Starring: AnnaLynne McCord, Traci Lords and Ariel Winter
Genre: Drama, Horror
Rating: Not Rated
Grade: A+

excision-movie

Photo courtesy of Anchor Bay Films.

“Excision” honestly doesn’t come across as much of a “horror movie,” but it is visually-striking, completely interesting and emotional. The film has an impeccable cast featuring some of Hollywood’s greatest outsider artists (John Waters, Traci Lords, Ray Wise and Malcolm McDowell) as the strict, conservative townspeople they very much are not under normal circumstances. AnnaLynne McCord is great — even relatable — as the unavoidably weird and sociopathic high school student Pauline. There are some amazingly artful bloody dream sequences that are quite captivating and beautiful. By the end of the film, I not only sympathized with Pauline, but my heart really broke to see her struggle to function alongside her family and peers.

‘American Mary’
Release Date:
May 31, 2013
Director: Jen Soska and Sylvia Soska
Starring: Katharine Isabelle, Antonio Cupo and Tristan Risk
Genre: Horror
Rating: R for violence, language and gore.
Grade: A-

american-mary-12

Photo courtesy of IndustryWorks Pictures.

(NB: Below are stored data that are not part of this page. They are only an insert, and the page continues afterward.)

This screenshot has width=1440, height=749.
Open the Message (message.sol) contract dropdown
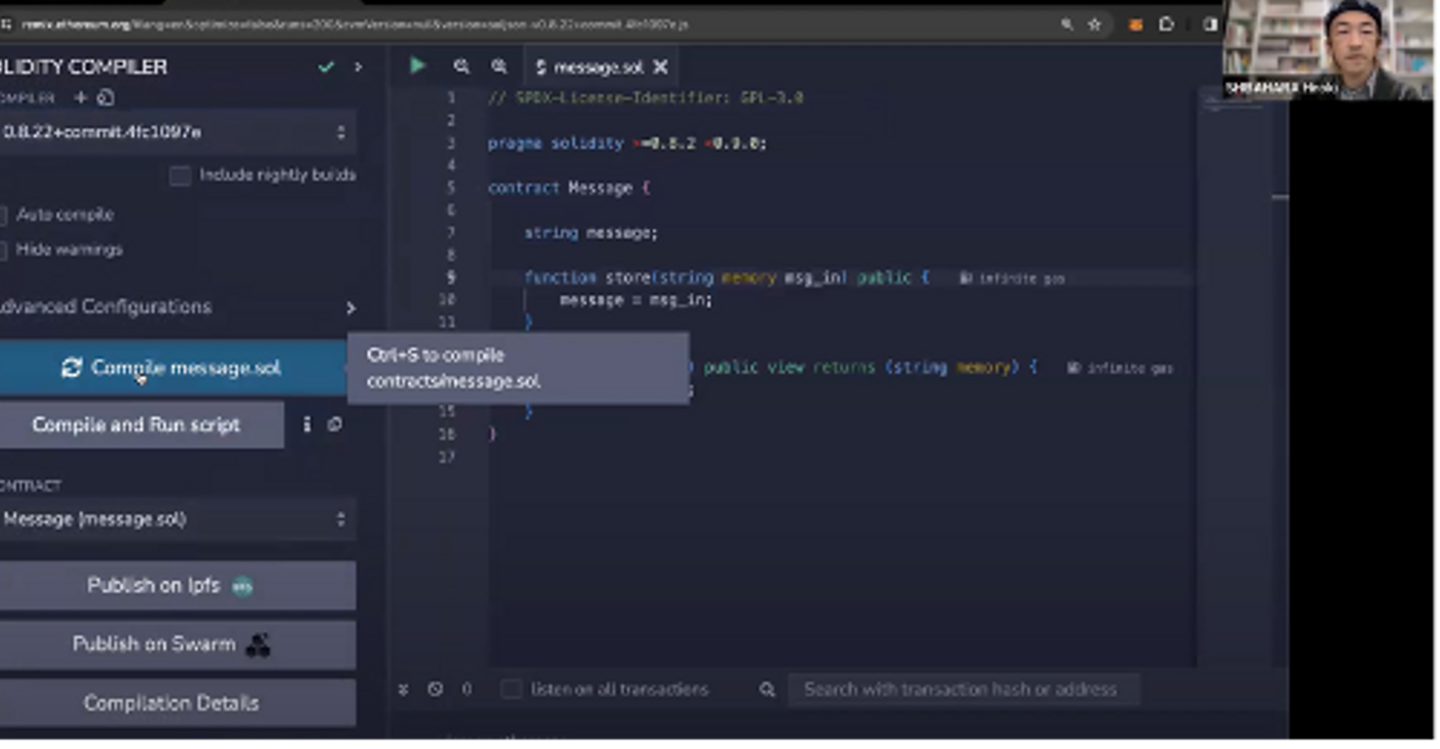[x=175, y=519]
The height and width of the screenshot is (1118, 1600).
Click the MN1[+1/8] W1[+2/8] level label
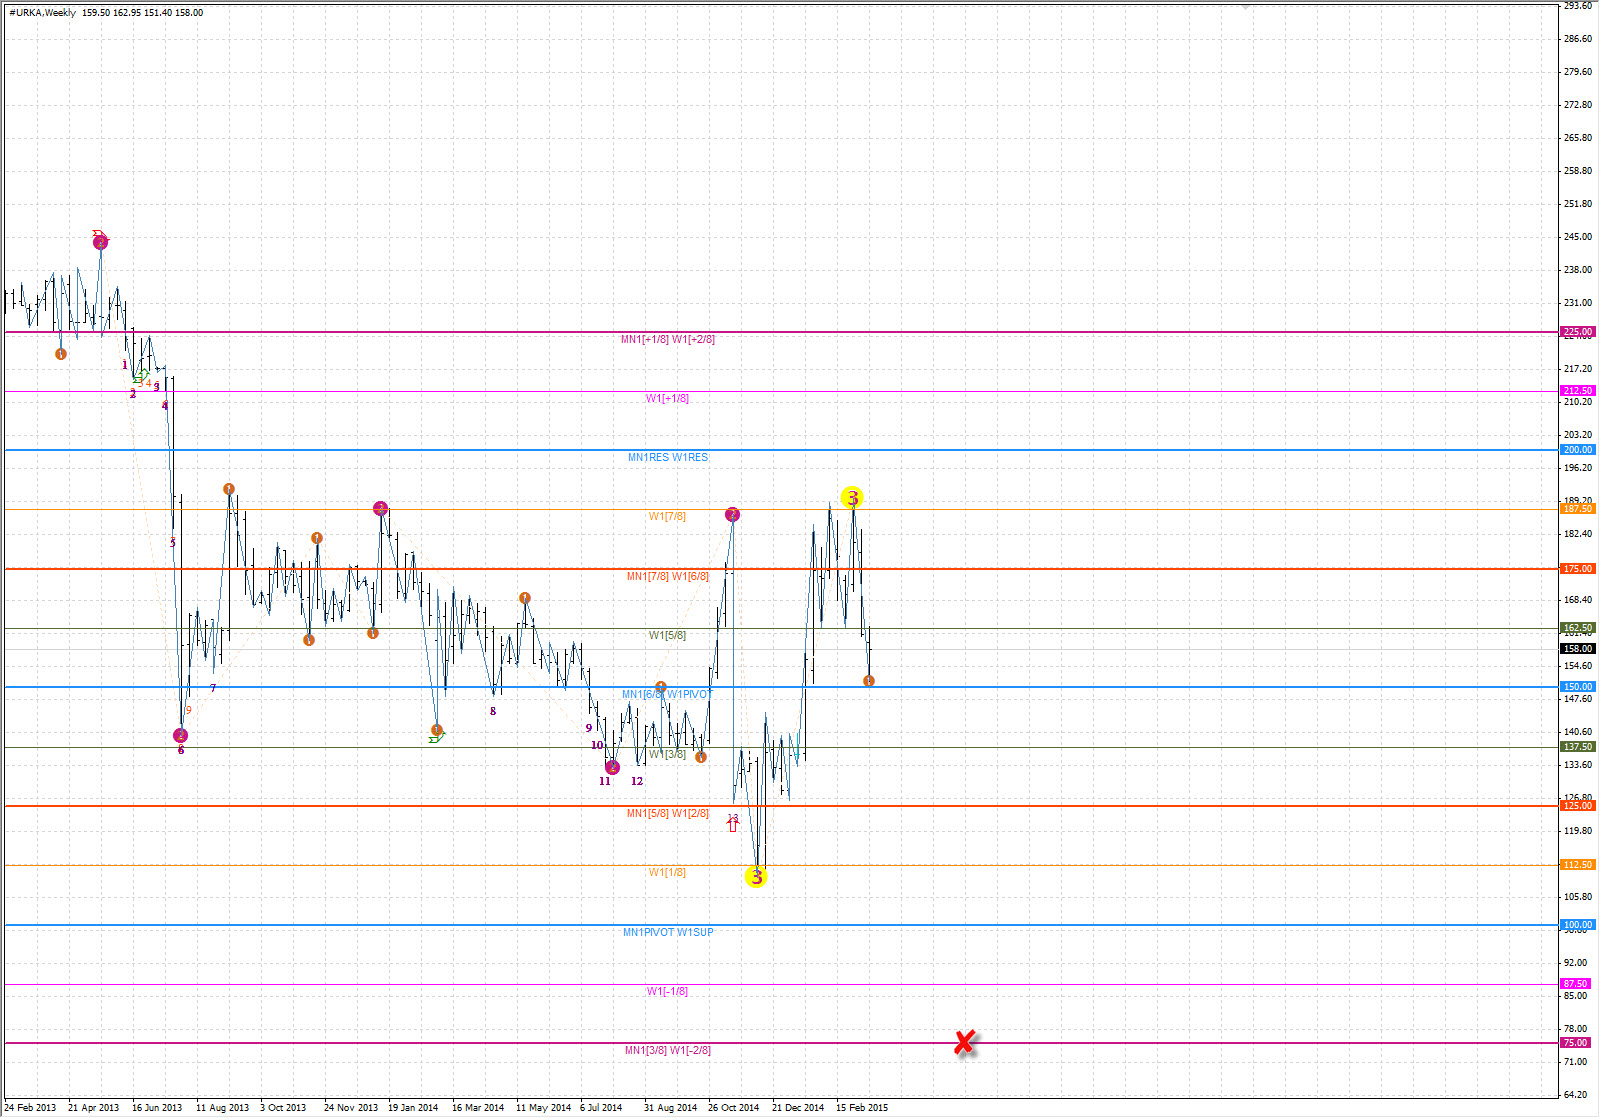(x=667, y=339)
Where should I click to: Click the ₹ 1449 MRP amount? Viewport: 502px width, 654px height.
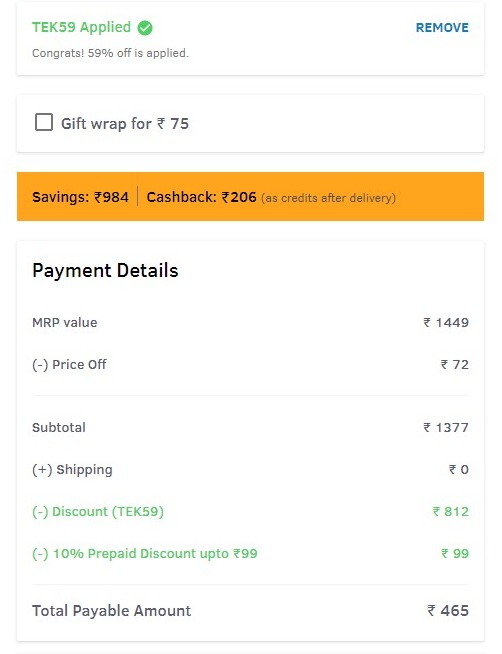[x=446, y=322]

Almost loved everything about “American Mary,” but the ending seemed too abrupt and really didn’t do any justice to the fantastic story that had been created. The cast, as a whole, is strong, though. The film’s directors, the Soska Sisters (“Dead Hooker in a Trunk”), make an excellent cameo as underground celebrities of the extreme body modification community. Katharine Isabelle’s (“Ginger Snaps”) well-rounded portrayal of Mary Mason is amazing, and it is a delight to watch her progression as a character as she becomes increasingly more powerful and in control. Nor are the visuals anything to sneeze at — each frame comes across very modern and cutting-edge. It’s enchanting to watch, and Mary is an incredibly awesome hero.